=== TASK DESCRIPTION ===
Collect all lines from the records below that include the word "agent".

Excerpts from a dataset
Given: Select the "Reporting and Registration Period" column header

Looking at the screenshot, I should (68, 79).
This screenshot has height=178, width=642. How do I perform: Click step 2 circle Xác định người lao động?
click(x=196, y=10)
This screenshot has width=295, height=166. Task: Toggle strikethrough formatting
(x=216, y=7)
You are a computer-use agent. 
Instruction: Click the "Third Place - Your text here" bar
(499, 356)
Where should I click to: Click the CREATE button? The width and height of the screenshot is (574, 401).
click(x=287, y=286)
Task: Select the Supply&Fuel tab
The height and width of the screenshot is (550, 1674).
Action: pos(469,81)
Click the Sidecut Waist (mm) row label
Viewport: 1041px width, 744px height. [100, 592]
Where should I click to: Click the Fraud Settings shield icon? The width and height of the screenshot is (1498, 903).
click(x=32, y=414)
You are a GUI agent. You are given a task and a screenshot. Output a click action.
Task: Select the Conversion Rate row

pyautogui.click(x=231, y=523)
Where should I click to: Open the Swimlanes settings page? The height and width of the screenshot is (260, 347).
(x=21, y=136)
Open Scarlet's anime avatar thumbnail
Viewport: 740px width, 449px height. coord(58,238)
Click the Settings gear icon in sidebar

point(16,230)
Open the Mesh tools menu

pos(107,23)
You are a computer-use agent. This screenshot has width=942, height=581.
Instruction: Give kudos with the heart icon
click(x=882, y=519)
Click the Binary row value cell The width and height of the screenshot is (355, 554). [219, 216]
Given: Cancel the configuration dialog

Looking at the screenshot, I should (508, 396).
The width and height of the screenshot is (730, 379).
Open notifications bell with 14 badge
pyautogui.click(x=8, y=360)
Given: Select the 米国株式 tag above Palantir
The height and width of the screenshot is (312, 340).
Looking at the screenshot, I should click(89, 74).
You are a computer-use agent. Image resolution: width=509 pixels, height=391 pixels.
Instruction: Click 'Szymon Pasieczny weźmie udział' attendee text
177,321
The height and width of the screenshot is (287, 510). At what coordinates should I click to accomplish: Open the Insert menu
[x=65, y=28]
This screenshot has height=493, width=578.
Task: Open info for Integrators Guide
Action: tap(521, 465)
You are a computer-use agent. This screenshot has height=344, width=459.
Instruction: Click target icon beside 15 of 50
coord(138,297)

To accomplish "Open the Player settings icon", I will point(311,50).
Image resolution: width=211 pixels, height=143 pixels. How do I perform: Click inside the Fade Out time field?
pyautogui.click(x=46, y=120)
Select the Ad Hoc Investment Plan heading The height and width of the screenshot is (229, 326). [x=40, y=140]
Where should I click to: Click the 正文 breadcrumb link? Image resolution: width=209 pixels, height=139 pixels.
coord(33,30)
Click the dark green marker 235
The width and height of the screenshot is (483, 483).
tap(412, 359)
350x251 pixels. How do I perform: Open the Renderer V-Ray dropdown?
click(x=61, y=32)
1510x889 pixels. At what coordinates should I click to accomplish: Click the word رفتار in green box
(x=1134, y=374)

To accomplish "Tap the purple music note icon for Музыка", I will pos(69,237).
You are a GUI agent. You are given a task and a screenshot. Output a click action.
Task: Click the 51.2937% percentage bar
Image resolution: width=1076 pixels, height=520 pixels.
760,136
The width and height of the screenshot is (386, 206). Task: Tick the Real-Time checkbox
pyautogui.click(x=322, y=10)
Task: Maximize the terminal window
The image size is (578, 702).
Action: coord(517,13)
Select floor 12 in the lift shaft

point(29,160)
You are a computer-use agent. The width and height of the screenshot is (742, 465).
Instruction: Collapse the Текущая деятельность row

=== RESULT OF THIS TASK ===
You are a computer-use agent. 
You are a GUI agent. You are given a task and a screenshot. Output a click action.
You are a computer-use agent. This screenshot has width=942, height=581.
You are a computer-use agent. Image resolution: width=509 pixels, height=391 pixels.
You are a computer-use agent. This screenshot has height=344, width=459.
You are a GUI agent. You are given a task and a screenshot. Output a click action.
You are a computer-use agent. The width and height of the screenshot is (742, 465).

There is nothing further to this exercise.